Sitting in the train to Bremen I watch the snow-dusted landscape rushing by. The dark asphalt roads are lined with yellowish sludge, and white caps adorn the piles of stones, stacks of wood, corrugated roofs of industrial buildings and garden sheds. The stretches of open ground between buildings and infrastructure are widening now that we have left the Randstad. Grey ice grips the dry stumps of reeds and ever-larger fields with thinly etched furrows reflect the cold February light. Lines of trees come closer, multiplying into a forest that rapidly climbs the hill. Without leaves, the forest looks barren, broken into its constituent elements. Branches are outlined in white, the dark lines of trunks lean at angles; one snapped trunk lies slumped over another.

Why do I not experience this landscape as Nature? Where does my deep, instinct-like distrust of the term originate? From where this loathing?

The trees stand and live their lives without direct control by us humans. Gnawing at their bark, crawling between their roots, curling up in their leaves, drilling eggs into their rotten wood are a bewildering array of insects, fungi and bacteria. Yes, that is Nature.
I define Nature as the force that drives all living things: around us, but also including us. It makes winds blow and rains pour. It pushes up mountain ranges and carves out waterways. It causes cells to divide, multiply and die. It is the hunger of all living things, the desire to live, the fear of destruction of the species. It is the devastating force of the earthquake or flood, the violence of the predator or the leaves that block
the sunlight from neighbouring plants. It is the insect eating its way into the living flesh of another. It is all that is outside the control of our human will… a Romantic notion, I am sure.

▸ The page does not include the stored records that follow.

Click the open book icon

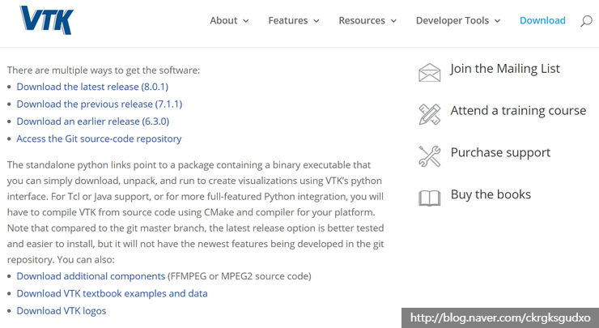click(429, 197)
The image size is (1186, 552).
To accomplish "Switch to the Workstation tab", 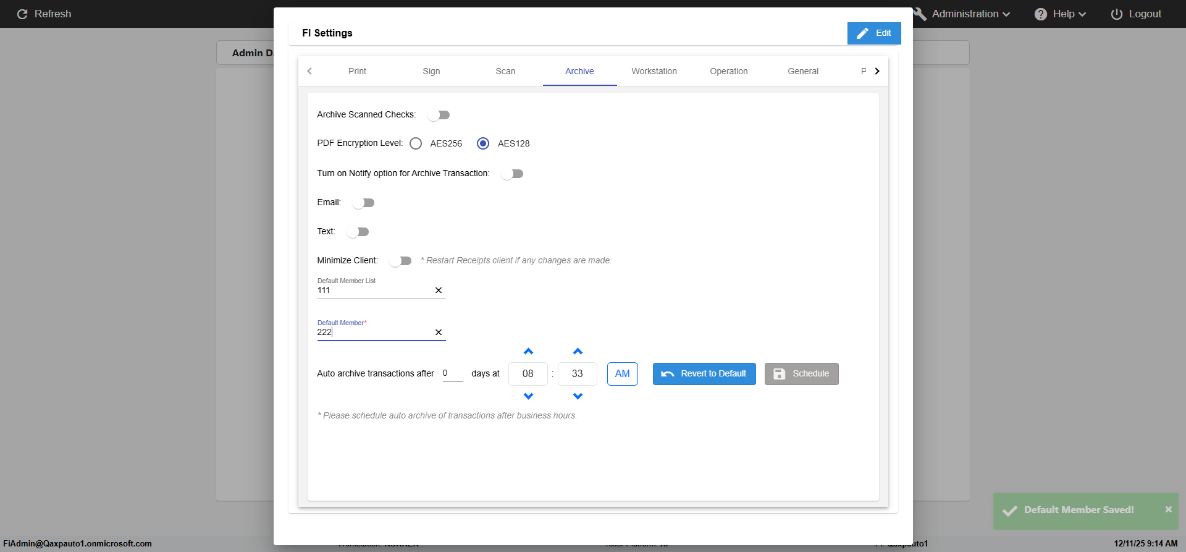I will pyautogui.click(x=654, y=71).
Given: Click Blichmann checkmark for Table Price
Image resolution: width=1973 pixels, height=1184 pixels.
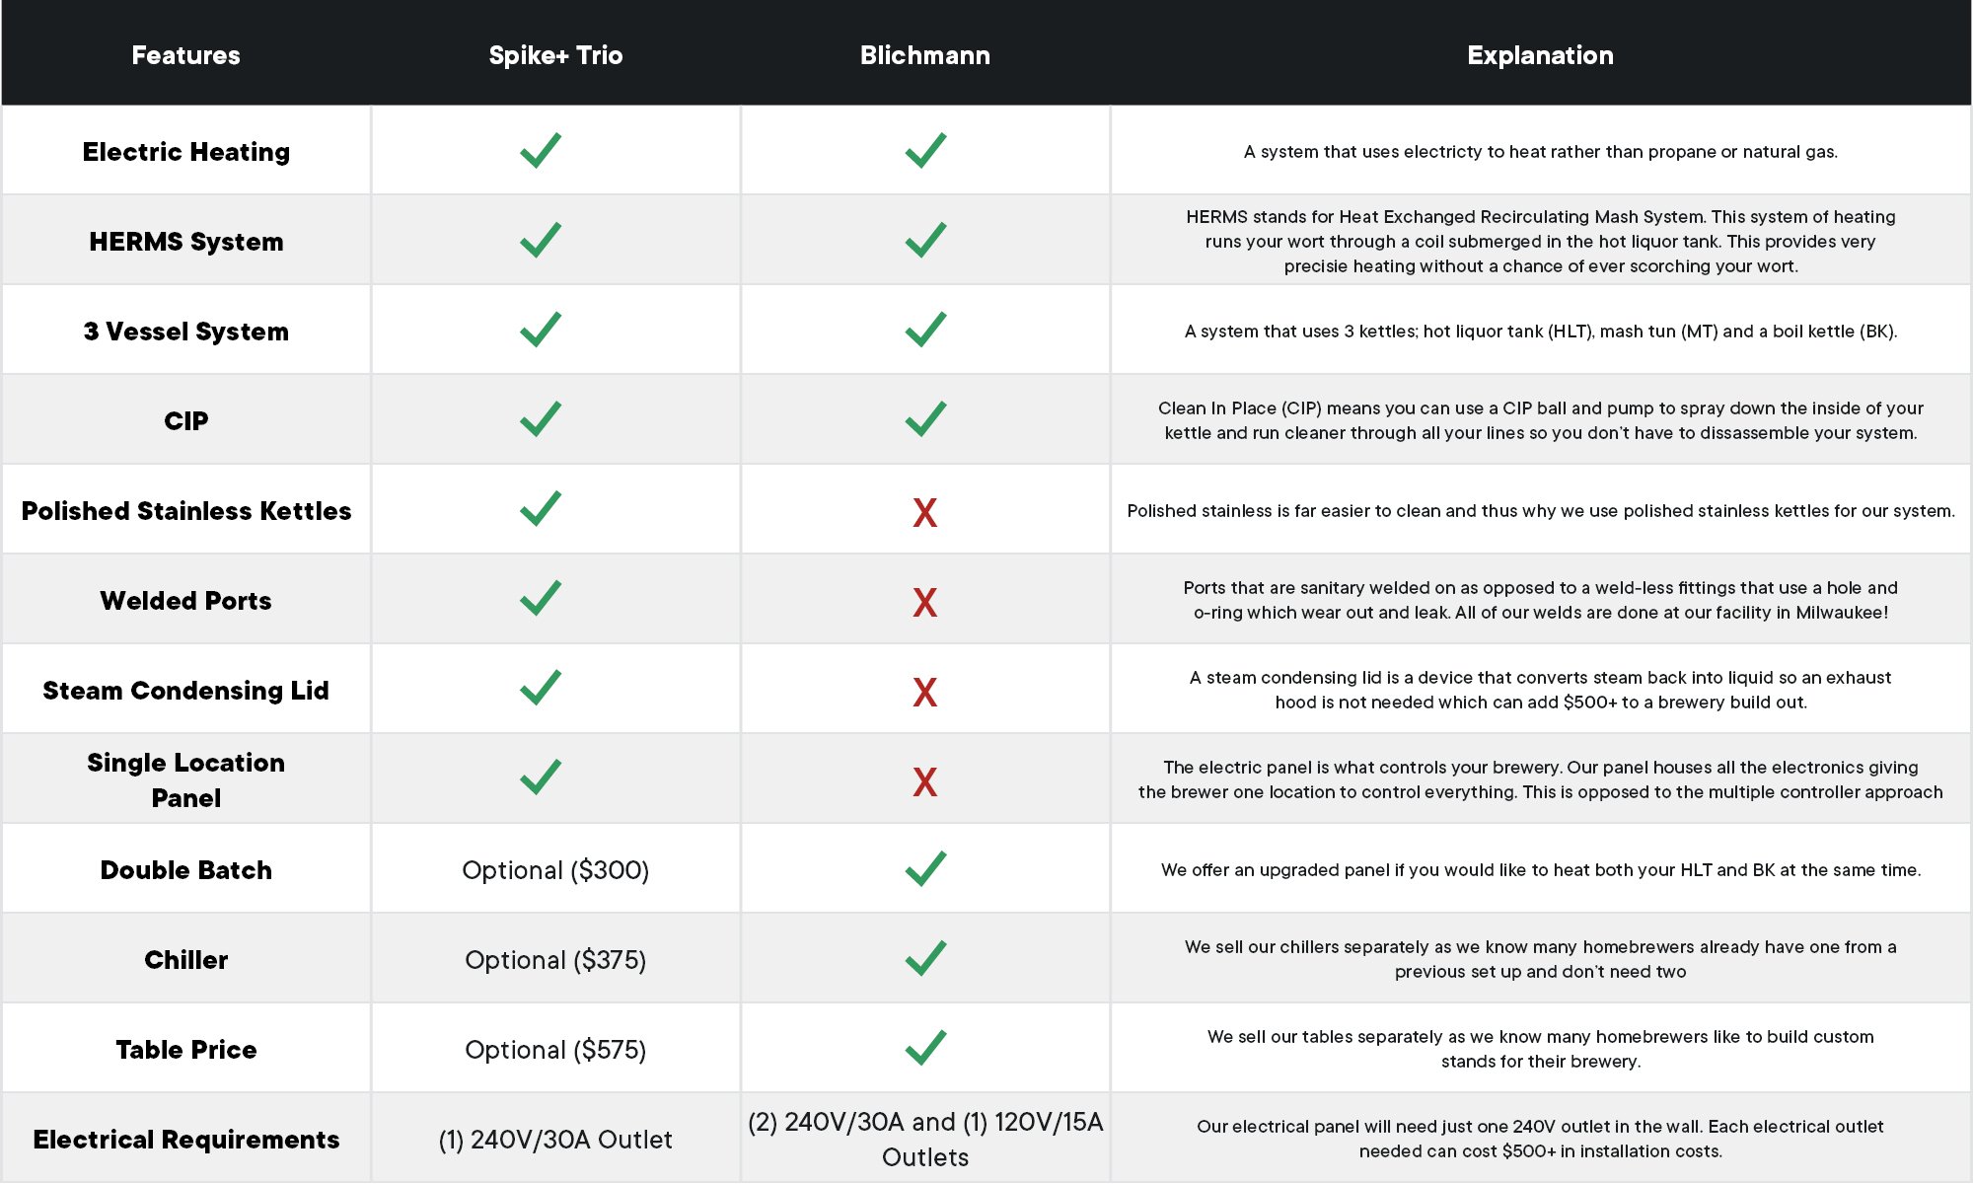Looking at the screenshot, I should point(925,1048).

The trees stand and grow, and we do not control the number of their branches, the colour of their foliage. But we do control their presence… And so they are but a simulacrum of Nature to me.

Like every child, I explored the realm around me, in my case the village of Maarheeze in Noord-Brabant. Behind my parents' house, a ditch had been dug: a straight line with one right-angled bend. In the scarce winters when it froze, we could skate up to where it ended near the railway, and back to the entrance to the horses' pasture. A bit further away, we had what we called the Philips forest: a copse of planted trees with a high voltage electricity pylon as a landmark. When I crossed the forest, I discovered the glass dump of the Philips
‘gloeilampenfabriek’ (light bulb factory): heaps of spiny glass rods, heavy lumps of pale glass, of dark glass… I collected as much as I could carry and brought my treasures home. Not long after, the glass dump was cleared; a cosy clutter of villas has taken its place.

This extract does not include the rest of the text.